Copy, word for word, the part of the text on the Wikimedia Quality Images dataset that opens with the words containing "The code for processing" and closes with "the metadata files.".

- [Text segment]:
· · · ·
Wikimedia Quality Images

Accessing the Dataset

The code for grabbing the metadata of Wikimedia Quality Images, downloading the images, filtering, and processing is available on Paul’s GitHub repo. Some of the preprocessed datasets are also available for download on the Arbutus cloud:

  • WQI-metadata.tar.zst (63MB) The metadata files
  • WQI-people-4k-llama-sim.tar (5.1 GB) Images with people, resized to (up to) 4K, with images smaller than 1080p removed. We use keywords to filer out images with people, and use some heuristics to avoid images with significantly similar contents (including using QWen 3.0, through the LLaMA-cpp-python library to judge the similarity of the content descriptions).
  • WQI-people-4k-llama-sim.tar Same as above, but use LLM to judge the similarity of the content descriptions.
  • WSI-archive_0000000.tar WQI-archive_0000623.tar The whole archive of Wikimedia Quality Images when we downloaded them. Each tar file contains the (up to) 500 images in each metadata JSON file. The dataset was archived at the beginning of 2024.

The code for processing the images is released in a MIT-like licence. Individual images are released under different licences, they are either in the public domain (or CC0) or under a CC-BY or CC-BY-SA licence. Proper attribution is given in this project through the metadata files.

We are making the dataset processing tools and preprocessed datasets available to the research community free of charge. If you find this dataset useful in your research, we kindly ask that you give proper attribution to the original sources of the images and reference our project:

1
2
3
4
5
6
7
@inproceedings{yang2025towards,
title={Towards a Universal Image Degradation Model via Content-Degradation Disentanglement},
author={Yang, Wenbo and Wang, Zhongling and Wang, Zhou},
booktitle={Proceedings of the IEEE/CVF International Conference on Computer Vision},
pages={12966--12975},
year={2025}
}

Disclaimer

This project is unrelated to Wikimedia Foundation and Wikipedia.
· · · ·
- [Excerpted data]:

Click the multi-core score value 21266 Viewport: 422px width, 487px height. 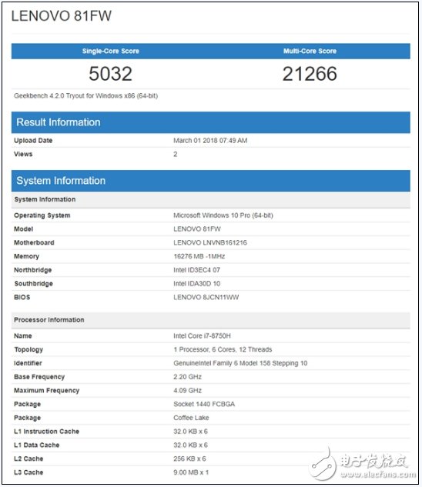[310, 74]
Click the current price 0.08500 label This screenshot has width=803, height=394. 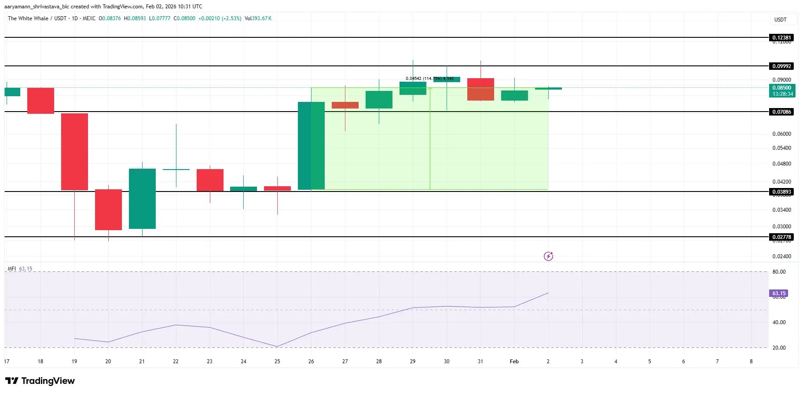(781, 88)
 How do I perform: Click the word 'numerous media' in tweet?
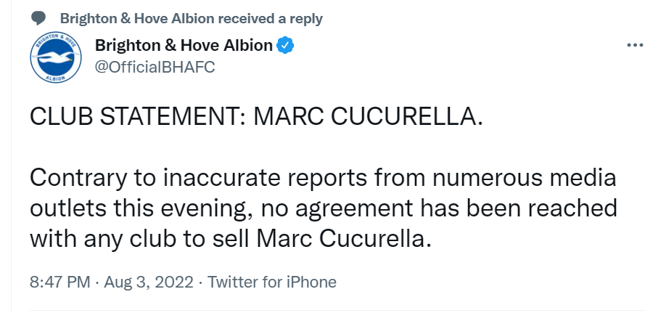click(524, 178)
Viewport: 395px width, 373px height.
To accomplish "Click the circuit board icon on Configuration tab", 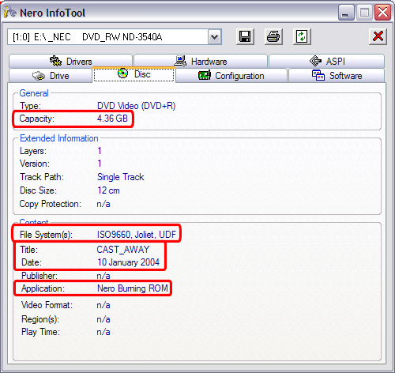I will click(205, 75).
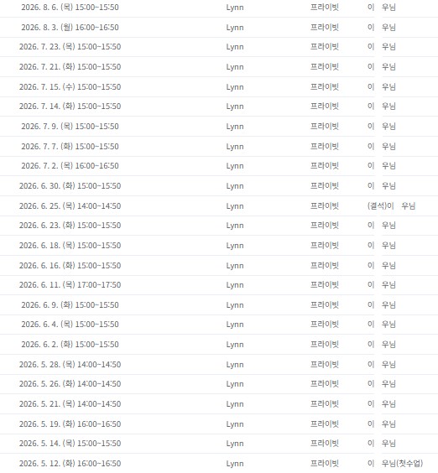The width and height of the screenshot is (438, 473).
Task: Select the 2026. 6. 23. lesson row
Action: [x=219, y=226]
· · · ·
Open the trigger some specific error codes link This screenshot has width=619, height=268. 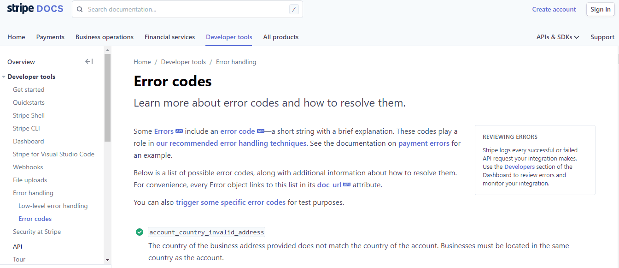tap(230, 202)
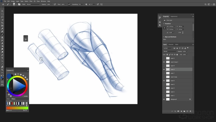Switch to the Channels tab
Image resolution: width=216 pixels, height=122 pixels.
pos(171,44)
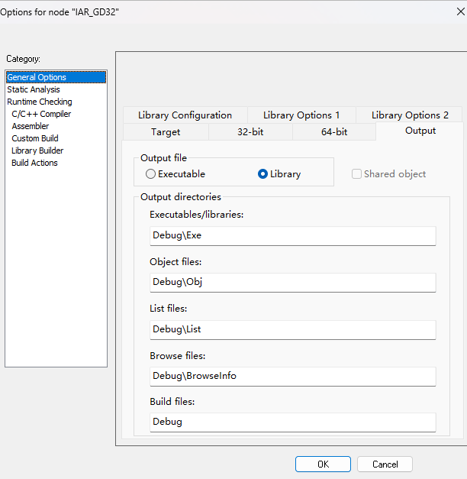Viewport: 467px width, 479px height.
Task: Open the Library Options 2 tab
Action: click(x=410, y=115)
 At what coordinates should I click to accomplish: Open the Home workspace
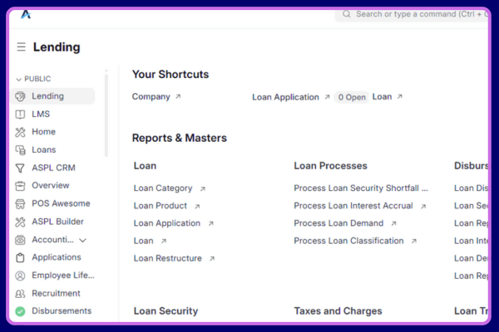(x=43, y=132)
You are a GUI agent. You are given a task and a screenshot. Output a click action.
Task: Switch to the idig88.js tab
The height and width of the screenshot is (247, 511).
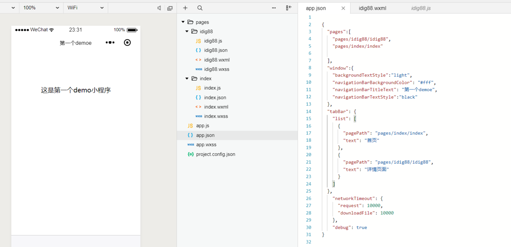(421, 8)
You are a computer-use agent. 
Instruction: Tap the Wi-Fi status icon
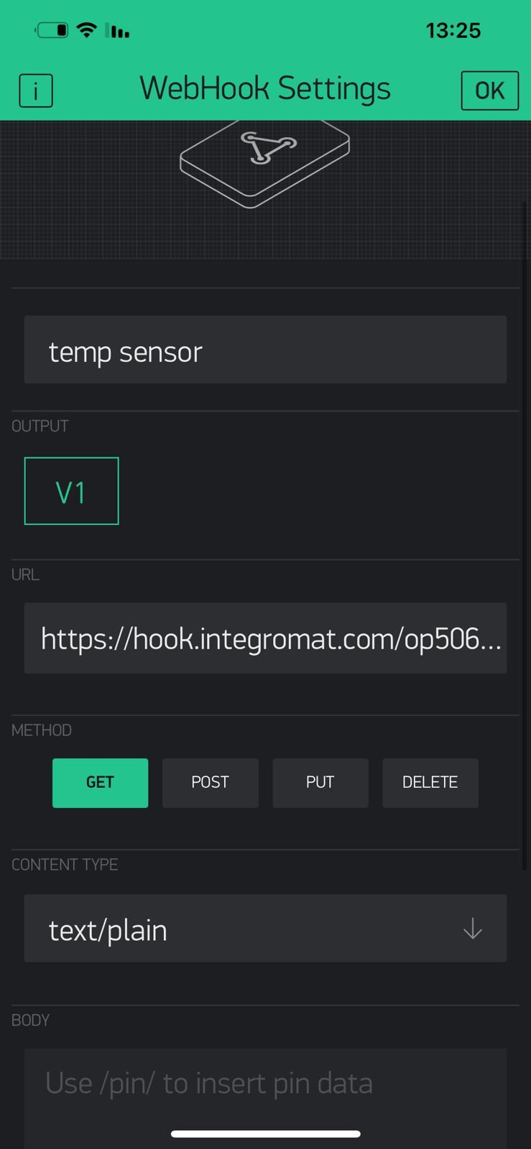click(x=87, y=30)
· · · ·
- [Response area]:
The code for processing the images is released in a MIT-like licence. Individual images are released under different licences, they are either in the public domain (or CC0) or under a CC-BY or CC-BY-SA licence. Proper attribution is given in this project through the metadata files.